In Frank Pierce, a brash EMS medic working the streets of Hell’s Kitchen, Connelly gives us a man who is being destroyed by the act of saving people. Addicted to the thrill (’the best drug in the world’) and the mission of the job, Frank is nevertheless drowning in five years’ worth of grief and guilt–his own and others’: ‘my primary role was less about saving lives than about bearing witness.’ His wife has left him, he’s drinking on the job, and just a month ago he ‘helped to kill’ an eighteen-year-old asthmatic girl. Now she’s become the waking nightmare of all his failures: hallucination and projection (’the ghosts that once visited my dreams had followed me out to the street and were now talking back’), and as real to him as his own skin. And in reaction to her death, Frank has desperately resurrected a patient back into a life now little better than death.

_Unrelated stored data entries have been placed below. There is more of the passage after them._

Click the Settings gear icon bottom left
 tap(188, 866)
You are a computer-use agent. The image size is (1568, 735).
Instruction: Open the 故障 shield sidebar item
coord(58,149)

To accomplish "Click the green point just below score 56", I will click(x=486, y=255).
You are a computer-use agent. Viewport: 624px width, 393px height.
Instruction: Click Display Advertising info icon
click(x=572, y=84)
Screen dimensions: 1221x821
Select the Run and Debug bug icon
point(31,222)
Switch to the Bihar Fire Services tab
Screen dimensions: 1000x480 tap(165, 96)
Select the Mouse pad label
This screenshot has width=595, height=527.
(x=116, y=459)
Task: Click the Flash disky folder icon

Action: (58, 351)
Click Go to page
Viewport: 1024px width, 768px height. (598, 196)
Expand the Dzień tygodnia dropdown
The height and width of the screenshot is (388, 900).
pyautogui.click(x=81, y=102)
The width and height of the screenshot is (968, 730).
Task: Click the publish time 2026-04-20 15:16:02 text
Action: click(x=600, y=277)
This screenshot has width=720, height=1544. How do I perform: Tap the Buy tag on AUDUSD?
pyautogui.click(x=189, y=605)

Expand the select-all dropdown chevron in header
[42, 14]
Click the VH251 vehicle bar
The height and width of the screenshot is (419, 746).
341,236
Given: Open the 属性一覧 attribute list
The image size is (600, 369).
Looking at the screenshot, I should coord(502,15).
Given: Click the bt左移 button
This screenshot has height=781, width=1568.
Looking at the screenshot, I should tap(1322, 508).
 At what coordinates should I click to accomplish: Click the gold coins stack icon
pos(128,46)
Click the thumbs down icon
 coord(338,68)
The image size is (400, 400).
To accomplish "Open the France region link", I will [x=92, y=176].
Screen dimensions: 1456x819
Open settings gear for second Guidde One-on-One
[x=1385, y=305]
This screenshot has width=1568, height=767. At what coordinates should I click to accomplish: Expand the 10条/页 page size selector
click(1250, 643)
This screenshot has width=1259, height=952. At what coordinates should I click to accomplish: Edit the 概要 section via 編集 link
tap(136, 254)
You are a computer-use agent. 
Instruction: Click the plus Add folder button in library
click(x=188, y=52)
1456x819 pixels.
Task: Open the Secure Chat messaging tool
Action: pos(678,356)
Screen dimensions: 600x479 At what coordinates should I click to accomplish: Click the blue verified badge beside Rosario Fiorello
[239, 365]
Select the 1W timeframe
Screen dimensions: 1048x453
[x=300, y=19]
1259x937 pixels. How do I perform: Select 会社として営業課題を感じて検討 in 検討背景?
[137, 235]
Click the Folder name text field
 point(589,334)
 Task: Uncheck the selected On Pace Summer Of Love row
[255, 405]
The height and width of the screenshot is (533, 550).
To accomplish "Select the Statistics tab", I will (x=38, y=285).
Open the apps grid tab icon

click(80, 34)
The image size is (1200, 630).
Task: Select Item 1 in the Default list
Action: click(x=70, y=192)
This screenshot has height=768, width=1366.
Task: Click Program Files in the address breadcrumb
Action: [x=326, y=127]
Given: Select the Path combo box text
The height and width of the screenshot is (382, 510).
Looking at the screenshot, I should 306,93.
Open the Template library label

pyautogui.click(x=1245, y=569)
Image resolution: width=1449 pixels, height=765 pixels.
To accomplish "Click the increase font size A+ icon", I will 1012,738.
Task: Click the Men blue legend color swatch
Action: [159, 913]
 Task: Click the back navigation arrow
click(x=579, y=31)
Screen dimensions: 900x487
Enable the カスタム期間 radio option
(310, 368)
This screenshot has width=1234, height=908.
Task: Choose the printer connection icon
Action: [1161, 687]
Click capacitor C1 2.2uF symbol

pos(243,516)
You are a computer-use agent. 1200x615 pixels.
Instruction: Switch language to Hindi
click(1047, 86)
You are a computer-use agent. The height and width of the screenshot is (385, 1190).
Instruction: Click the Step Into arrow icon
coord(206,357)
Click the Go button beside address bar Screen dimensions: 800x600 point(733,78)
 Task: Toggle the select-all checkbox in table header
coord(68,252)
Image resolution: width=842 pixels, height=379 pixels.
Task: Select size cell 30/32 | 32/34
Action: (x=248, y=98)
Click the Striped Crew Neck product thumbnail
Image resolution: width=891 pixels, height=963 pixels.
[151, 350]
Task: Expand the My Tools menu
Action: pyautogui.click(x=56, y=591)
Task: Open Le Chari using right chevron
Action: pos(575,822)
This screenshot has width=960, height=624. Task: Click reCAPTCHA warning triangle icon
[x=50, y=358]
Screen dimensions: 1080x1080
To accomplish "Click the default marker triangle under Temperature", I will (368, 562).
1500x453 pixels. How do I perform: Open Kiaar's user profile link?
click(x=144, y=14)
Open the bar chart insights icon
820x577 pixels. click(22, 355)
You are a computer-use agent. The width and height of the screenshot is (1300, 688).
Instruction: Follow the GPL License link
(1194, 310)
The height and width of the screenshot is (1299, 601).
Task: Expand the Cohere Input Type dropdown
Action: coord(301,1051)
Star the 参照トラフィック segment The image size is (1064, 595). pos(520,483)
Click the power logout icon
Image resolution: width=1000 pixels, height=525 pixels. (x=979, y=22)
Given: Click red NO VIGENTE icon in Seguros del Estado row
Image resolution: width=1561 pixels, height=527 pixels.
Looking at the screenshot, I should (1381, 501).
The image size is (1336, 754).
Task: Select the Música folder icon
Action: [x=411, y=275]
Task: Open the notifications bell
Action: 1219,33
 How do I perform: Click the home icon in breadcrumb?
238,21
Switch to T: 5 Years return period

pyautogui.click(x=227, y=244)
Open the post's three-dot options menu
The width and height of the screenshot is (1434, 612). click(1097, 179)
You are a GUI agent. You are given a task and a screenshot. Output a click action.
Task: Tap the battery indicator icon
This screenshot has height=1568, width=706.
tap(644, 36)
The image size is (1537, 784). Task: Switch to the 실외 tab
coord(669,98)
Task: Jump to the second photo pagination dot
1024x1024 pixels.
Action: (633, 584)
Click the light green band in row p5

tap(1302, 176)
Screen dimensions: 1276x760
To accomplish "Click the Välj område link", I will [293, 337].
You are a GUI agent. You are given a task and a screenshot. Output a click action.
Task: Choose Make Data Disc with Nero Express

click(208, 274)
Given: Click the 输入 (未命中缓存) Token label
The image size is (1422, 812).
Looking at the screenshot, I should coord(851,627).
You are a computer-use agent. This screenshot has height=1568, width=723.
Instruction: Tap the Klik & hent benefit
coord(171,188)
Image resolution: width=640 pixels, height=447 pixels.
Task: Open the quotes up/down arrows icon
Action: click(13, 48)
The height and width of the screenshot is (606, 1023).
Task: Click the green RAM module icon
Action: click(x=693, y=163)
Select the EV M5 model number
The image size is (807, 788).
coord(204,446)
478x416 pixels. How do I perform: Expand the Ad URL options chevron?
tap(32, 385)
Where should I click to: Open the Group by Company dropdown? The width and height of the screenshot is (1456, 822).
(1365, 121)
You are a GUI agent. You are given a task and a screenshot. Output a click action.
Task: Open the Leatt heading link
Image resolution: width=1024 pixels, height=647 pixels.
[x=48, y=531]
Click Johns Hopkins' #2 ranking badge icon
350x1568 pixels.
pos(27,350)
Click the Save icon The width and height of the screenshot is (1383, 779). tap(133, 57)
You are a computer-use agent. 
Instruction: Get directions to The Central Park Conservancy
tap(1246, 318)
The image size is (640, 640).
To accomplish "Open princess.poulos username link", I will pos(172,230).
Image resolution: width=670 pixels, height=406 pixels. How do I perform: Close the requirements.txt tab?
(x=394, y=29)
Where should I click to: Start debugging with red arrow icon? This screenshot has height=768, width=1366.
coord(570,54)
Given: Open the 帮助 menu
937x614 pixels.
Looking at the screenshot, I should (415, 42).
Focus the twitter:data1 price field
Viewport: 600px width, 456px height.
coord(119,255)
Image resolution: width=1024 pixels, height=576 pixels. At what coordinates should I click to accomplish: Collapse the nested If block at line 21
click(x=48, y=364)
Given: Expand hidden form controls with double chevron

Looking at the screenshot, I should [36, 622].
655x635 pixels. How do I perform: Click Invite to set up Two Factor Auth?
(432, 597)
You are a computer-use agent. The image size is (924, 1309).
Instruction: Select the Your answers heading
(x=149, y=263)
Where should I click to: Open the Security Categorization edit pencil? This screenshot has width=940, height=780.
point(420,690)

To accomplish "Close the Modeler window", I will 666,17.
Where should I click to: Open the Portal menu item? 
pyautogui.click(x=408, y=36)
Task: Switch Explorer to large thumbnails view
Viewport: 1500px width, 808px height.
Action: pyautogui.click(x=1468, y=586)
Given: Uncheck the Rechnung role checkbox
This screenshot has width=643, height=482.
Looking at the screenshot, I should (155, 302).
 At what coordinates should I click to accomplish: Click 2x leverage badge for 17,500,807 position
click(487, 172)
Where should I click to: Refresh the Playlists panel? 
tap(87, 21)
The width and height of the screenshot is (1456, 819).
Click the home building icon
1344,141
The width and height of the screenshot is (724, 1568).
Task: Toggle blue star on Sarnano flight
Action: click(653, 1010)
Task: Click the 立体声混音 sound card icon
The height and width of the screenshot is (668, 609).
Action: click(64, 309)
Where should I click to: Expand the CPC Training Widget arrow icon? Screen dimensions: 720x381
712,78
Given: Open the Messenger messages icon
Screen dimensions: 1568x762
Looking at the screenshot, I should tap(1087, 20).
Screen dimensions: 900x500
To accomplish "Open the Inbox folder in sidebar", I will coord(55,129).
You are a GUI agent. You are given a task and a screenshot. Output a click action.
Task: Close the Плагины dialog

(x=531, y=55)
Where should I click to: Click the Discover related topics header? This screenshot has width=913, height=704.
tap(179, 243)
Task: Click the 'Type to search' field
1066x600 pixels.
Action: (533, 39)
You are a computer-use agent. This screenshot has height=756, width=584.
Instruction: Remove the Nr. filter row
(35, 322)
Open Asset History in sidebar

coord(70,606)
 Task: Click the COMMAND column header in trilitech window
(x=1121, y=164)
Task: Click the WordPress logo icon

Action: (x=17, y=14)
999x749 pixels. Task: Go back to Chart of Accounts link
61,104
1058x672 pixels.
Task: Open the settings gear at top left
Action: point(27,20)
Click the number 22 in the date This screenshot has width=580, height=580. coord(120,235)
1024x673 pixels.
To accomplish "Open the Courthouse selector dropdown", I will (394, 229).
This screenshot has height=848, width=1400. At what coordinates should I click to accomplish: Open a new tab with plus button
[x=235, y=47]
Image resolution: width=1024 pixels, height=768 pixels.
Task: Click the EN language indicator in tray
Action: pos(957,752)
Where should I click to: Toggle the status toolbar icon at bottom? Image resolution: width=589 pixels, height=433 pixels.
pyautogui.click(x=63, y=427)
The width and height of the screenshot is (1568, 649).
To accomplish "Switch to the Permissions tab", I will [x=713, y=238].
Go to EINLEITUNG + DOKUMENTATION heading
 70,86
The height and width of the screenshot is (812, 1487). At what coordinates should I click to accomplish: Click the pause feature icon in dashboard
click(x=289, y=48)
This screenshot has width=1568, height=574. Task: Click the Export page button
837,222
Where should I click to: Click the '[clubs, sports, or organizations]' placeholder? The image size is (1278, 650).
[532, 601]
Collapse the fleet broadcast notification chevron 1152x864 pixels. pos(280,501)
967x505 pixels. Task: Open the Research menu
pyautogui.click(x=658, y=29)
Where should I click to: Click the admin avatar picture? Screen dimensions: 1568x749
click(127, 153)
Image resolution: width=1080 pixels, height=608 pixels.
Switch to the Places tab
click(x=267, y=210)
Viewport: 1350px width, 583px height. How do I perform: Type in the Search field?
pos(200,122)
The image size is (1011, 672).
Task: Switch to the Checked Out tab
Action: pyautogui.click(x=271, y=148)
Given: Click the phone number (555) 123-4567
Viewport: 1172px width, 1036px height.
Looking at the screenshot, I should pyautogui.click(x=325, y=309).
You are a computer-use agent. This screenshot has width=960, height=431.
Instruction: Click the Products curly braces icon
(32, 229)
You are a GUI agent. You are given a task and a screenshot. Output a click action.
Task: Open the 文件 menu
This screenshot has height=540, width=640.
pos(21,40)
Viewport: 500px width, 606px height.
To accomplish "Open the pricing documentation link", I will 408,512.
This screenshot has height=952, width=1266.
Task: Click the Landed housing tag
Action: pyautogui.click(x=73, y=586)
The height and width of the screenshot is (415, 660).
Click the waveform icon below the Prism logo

In a narrative that moves with the furious energy of an ambulance run, we follow Frank through two days and nights: into the excitement and dread of the calls; the mad humor that keeps the medics afloat; the memories, distant and recent, through which Frank reminds himself why he became a medic and tries, in vain, to convince himself to give it up. And we are with him as he faces his newest ghost: the resurrected patient, whose demands to be released into death might be the most sensible thing Frank has heard in months, if only he would listen.
Bringing Out the Dead is a stunning novel.